A Arménia tornar-se-ia depois uma República Soviética, em Novembro de 1920, data a partir da qual passaria a usar os selos correntes das emissões da URSS.

Em 1991 a Arménia declara de novo a sua independência, passando a emitir os seus próprios selos.


Selo 1 Selo 2
Fig. 1

Destacamos na Fig. 1 a gravura da sua bandeira como grafismo da sua primeira emissão, configurando dessa forma os dois sinais característicos da definição da sua soberania.


Postal
Fig. 2

Na figura 2 apresentamos uma carta de Erivan, sua capital.


2- Azerbaijão

O Azerbaijão é constituído pela vasta planície do Kura, limitada pelo Caucaso e pelas montanhas da Arménia.


Fig. 4
Fig. 3

De 1919 a 1921, como República Federativa Soviética, emitiu selos próprios de onde se destaca uma longa série em favor das vítimas da fome. Em 1921 tornar-se-ia República Soviética, integrando-se assim no território da União, passando consequentemente a utilizar os selos correntes da URSS. (Fig. 3) Selo dedicado ao Azerbaijão.

Em 1991, o Azerbaijão retoma a sua independência.

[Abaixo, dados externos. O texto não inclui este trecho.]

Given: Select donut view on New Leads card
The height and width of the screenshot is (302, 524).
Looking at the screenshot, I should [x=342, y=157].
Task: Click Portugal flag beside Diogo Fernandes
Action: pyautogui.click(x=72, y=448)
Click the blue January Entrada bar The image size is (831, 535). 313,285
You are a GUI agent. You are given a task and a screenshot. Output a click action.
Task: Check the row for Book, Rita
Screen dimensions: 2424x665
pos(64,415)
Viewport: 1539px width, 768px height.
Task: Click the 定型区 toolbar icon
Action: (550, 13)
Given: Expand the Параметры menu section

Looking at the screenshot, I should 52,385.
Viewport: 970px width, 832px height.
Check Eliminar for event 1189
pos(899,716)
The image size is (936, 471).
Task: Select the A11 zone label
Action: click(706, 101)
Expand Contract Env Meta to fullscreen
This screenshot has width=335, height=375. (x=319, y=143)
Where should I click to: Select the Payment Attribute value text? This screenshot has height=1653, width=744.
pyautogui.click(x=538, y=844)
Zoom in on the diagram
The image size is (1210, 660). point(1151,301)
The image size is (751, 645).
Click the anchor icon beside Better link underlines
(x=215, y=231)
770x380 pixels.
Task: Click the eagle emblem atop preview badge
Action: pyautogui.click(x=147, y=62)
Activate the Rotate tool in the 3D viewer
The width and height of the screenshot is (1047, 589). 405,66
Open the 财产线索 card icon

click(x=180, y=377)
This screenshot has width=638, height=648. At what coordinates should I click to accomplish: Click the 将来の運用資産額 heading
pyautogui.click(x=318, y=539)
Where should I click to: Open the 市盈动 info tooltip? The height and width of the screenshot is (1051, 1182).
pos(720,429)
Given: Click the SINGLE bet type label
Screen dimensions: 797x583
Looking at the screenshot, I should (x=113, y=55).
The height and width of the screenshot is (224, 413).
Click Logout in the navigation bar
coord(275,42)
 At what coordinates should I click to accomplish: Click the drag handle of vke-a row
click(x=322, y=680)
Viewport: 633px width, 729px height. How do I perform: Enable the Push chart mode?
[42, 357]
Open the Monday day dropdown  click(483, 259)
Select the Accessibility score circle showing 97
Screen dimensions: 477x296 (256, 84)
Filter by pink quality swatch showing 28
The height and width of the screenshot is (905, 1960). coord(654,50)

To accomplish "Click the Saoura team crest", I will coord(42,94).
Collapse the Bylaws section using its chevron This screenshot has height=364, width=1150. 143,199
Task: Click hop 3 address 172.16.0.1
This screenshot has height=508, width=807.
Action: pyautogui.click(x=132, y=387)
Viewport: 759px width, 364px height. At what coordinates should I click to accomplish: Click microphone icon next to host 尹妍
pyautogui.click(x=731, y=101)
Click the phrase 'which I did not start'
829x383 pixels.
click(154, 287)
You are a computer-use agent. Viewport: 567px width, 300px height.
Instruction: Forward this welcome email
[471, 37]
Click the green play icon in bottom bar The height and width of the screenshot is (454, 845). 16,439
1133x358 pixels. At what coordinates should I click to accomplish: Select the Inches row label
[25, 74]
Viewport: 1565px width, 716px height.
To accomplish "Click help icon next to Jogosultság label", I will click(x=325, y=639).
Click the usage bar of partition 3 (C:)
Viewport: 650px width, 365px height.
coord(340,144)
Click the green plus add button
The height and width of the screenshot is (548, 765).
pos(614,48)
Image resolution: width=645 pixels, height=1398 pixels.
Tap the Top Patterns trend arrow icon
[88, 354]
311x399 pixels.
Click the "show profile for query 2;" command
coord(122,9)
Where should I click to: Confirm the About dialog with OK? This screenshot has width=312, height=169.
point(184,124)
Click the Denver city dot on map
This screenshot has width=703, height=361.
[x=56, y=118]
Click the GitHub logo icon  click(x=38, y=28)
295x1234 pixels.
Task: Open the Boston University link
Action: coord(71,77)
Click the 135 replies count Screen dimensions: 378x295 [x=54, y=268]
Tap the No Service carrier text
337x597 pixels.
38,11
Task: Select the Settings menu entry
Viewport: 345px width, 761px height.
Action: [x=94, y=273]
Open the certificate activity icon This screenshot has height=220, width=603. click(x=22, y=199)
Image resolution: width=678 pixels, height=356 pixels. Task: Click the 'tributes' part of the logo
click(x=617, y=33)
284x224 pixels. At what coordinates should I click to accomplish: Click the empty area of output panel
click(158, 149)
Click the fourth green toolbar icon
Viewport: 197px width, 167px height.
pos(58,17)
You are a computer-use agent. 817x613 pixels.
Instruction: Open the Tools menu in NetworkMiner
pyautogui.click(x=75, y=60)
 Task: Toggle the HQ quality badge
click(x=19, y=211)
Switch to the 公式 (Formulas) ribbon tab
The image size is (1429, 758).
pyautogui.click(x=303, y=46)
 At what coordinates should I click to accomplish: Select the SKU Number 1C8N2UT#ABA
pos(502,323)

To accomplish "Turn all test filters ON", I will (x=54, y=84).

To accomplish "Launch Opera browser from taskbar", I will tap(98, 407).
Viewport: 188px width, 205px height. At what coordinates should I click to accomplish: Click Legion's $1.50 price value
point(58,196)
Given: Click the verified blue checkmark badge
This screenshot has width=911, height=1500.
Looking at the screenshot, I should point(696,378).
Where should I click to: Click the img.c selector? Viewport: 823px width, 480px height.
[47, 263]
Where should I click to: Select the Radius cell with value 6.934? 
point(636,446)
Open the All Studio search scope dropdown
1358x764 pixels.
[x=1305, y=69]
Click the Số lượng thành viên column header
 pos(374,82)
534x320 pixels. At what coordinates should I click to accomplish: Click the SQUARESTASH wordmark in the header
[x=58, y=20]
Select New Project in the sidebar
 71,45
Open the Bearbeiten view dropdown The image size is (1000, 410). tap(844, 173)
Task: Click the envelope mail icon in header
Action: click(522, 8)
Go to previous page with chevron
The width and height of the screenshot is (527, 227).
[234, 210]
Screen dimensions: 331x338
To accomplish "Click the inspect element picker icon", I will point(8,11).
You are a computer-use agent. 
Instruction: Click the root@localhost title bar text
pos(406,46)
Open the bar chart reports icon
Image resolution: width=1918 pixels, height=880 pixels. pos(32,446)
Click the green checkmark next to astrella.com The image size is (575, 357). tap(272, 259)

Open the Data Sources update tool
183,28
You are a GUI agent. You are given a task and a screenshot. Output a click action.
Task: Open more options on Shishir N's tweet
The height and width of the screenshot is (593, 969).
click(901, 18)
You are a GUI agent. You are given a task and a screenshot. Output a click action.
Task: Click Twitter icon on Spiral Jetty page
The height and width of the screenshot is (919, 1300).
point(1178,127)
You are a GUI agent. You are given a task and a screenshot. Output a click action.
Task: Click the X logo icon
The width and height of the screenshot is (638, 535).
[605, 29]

São naturalmente profundas as alterações sofridas na área da circulação postal, pelas várias repúblicas, agora a contas com a sua definição política, a demarcação do seu território, a consagração reconhecida da sua soberania.

No seu conjunto, elas constituem um incontornável catálogo de acidentes possíveis, com enorme reflexo sobre a filatelia, como tentaremos documentar nos próximos artigos.